In mancanza di un coordinamento globale di governo, Covid-19, che non conosce confini, assedia città e regioni che si arroccano anche politicamente per resistere, e solo l’UE condivide la necessaria responsabilità per superare l’attuale drammatico crocevia dell’età dei servizi. Ringrazio l’amico che mi ha segnalato l’«impressionante dialogo con una intelligenza artificiale» di Kirk Ouimet (on line con il titolo Artificial Intelligence and I Discuss What Happened Before the Big Bang), conferma che la conoscenza nasce da buone domande, oggi anche con l’aiuto dell’intelligenza artificiale: se è intelligente, come l’amico opportunamente precisa.
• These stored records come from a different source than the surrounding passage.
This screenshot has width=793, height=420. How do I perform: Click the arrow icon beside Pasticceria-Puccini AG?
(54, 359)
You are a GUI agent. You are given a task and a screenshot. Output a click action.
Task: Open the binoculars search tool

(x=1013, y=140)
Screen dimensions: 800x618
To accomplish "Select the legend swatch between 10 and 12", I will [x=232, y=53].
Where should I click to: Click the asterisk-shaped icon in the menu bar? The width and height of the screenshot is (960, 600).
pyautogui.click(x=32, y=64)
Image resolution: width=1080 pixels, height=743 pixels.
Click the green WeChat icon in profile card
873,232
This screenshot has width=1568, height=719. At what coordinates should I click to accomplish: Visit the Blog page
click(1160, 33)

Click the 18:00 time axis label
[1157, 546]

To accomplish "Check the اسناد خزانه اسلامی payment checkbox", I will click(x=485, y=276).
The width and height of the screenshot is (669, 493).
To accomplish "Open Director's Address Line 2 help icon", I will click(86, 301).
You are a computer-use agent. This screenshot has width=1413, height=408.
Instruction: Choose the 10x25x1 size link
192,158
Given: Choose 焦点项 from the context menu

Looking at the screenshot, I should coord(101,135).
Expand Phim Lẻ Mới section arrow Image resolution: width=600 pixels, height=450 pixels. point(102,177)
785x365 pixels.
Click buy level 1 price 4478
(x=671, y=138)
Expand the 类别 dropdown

Inoltre, a conferma che, «istruendo un selvaggio nelle tecniche più avanzate, non se ne fa una persona civile, se ne fa solo un selvaggio più efficiente», oggi nel fobico uso politico dell’innovazione digitale a ricordarci che «nel futuro, la vita su questo pianeta dipenderà sempre più dalla capacità dell’uomo di “seguire virtute” oltre che “conoscenza”» (C.M. Cipolla, Istruzione e sviluppo: il declino dell’analfabetismo nel mondo occidentale, Bologna, il Mulino, 2002, p. 120). 

Covid-19 ci sta dicendo che il futuro è già cominciato e che questa capacità va coltivata sempre e ovunque, anche a casa, perché nell’età dei servizi la sola barriera fisica è la violenza.